In the IBIS-1 trial, 4279 women in the UK were randomised to placebo vs. tamoxifen (20mg/day). A total of 292 were excluded (breast cancer, death, or other cancer), leaving 3987 to be included in the analysis (2000 placebo arm, 1987 tamoxifen arm). Adherence was calculated using data from six monthly clinical visits during the trial. Adherence (<4.5 years, ≥4.5 years) was calculated using the Kaplan-Meier estimator. Our main objective was to investigate the effect of menopausal side effects experienced during the first six months on adherence overall and by treatment arm. All analyses were adjusted for age, Tyrer-Cuzick risk, smoking, hormone replacement therapy use, menopausal status, baseline symptoms, and treatment.
Overall, 66.8% of women were adherent for at least 4.5 years (placebo: 71.5% vs. tamoxifen: 62.1%, p<0.001). Highest drop-out rates were found within the first 12 months of follow-up, and a significant difference in adherence between treatment arms was observed thereafter (p<0.05). A low number of women experienced nausea/vomiting (5.0%) and headaches (7.0%), while higher proportions reported gynaecological symptoms (irregular bleeding/vaginal dryness/vaginal discharge, 13.8%) and hot flushes (31.5%). Women reporting nausea/vomiting (OR=1.82 [95% CI, 1.35-2.47], p<0.001) and headaches (OR=1.41 [1.08-1.84], p=0.01) were significantly more likely to be non-adherent at 4.5 years. Long-term adherence was not significantly affected for those who reported hot flushes (OR=1.10 [0.94-1.30], p=0.2) or gynaecological symptoms (OR=1.18 [0.99-1.41], p=0.07) compared with their counterparts. Nausea/vomiting was significantly associated with non-adherence in both the placebo (OR=1.82 [1.16-2.87], p=0.009) and tamoxifen (OR=1.84 [1.22-2.76], p=0.004) arms. Headaches were associated with non-adherence in the placebo arm (OR=1.70 [1.16-2.50], p=0.006), while gynaecological symptoms were only significant in the tamoxifen arm (OR=1.30 [1.05-1.63], p=0.02). The majority of side effects were of mild or moderate severity and we observed significant trends for lower adherence with increasing severity for all symptoms (p<0.05 to <0.001).
In the IBIS-I trial, we observed a significant effect of common menopausal symptoms on long-term adherence. These effects were largely similar between tamoxifen and placebo arms, suggesting women are attributing age-related menopausal symptoms to preventive therapy. To ensure women experience the full benefit of preventive therapy, interventions are required to support the management of menopausal symptoms and to promote adherence. The higher rate of drop-out in the early months of the trial suggests early intervention may be an effective way to promote long-term adherence.

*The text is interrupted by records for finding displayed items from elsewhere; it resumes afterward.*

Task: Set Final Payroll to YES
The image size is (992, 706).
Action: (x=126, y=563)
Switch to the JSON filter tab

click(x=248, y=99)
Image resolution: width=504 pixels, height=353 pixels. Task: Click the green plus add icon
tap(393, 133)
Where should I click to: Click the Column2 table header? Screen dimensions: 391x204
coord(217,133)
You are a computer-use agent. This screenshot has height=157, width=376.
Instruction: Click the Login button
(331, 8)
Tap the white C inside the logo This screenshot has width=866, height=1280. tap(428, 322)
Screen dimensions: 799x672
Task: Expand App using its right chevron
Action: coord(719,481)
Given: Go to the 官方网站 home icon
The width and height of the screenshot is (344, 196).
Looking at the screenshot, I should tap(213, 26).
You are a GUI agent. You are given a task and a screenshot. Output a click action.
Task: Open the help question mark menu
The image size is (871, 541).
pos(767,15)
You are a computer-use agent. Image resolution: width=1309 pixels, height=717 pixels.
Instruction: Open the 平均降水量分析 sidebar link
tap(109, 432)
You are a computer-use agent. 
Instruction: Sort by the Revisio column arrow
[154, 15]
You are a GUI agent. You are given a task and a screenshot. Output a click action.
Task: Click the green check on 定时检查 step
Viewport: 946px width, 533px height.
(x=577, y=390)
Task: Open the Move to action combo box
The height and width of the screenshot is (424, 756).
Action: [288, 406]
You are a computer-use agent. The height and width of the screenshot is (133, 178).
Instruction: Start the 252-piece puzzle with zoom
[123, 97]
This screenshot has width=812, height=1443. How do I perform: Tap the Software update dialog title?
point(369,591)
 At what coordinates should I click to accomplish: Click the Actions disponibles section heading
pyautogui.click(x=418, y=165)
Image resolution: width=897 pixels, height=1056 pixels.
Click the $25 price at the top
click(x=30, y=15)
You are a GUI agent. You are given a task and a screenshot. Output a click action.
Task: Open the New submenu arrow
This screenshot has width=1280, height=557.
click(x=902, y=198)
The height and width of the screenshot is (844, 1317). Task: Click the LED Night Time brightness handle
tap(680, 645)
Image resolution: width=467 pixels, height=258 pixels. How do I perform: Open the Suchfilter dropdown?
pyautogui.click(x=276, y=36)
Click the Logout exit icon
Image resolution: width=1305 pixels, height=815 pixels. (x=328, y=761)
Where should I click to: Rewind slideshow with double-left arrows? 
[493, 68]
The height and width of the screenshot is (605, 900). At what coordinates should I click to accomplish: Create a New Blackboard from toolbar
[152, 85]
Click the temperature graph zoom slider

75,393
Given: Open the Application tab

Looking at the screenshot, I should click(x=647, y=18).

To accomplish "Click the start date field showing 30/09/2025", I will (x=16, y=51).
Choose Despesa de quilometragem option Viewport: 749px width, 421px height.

Citation Format: Smith SG, Sestak I, Forbes J, Howell A, Cuzick JJ. Menopausal symptoms as predictors of long-term adherence in the International breast cancer intervention study (IBIS-1) [abstract]. In: Proceedings of the 2016 San Antonio Breast Cancer Symposium; 2016 Dec 6-10; San Antonio, TX. Philadelphia (PA): AACR; Cancer Res 2017;77(4 Suppl):Abstract nr S5-03.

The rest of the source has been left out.